◆ What needs to be done
Take each line below that has "computer" and copy it.

◆ Information supplied
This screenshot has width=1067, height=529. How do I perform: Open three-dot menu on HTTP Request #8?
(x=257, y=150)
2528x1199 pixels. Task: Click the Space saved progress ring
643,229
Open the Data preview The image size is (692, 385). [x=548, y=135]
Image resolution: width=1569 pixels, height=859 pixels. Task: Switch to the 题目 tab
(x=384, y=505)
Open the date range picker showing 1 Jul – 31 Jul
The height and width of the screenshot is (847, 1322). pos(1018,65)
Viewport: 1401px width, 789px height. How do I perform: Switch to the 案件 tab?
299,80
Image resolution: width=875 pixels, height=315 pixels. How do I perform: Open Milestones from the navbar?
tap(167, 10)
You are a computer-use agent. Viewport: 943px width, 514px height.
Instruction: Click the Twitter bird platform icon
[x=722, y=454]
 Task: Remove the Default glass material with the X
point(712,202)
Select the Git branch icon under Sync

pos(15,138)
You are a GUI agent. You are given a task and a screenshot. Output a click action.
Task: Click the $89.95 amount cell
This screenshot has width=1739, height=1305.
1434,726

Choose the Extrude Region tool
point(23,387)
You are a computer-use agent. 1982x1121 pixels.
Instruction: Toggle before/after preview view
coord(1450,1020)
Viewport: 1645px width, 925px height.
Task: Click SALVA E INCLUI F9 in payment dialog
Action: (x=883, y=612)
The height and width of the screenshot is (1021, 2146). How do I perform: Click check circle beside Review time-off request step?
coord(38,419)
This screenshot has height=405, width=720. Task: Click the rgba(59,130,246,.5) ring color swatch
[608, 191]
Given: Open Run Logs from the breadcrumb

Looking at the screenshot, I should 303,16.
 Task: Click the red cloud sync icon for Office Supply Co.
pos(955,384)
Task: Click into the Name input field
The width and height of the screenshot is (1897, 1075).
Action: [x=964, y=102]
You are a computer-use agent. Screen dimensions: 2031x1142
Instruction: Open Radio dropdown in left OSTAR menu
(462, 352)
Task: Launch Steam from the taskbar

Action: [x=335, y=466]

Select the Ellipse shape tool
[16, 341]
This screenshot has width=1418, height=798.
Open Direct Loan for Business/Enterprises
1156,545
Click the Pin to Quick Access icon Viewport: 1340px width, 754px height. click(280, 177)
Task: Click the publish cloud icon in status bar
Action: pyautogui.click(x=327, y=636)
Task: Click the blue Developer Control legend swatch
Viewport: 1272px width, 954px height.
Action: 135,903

◆ Problem solution
You are a computer-use agent. Viewport: 943px width, 514px height.
You are a computer-use agent. 1982x1121 pixels.
You are a computer-use agent. Screen dimensions: 2031x1142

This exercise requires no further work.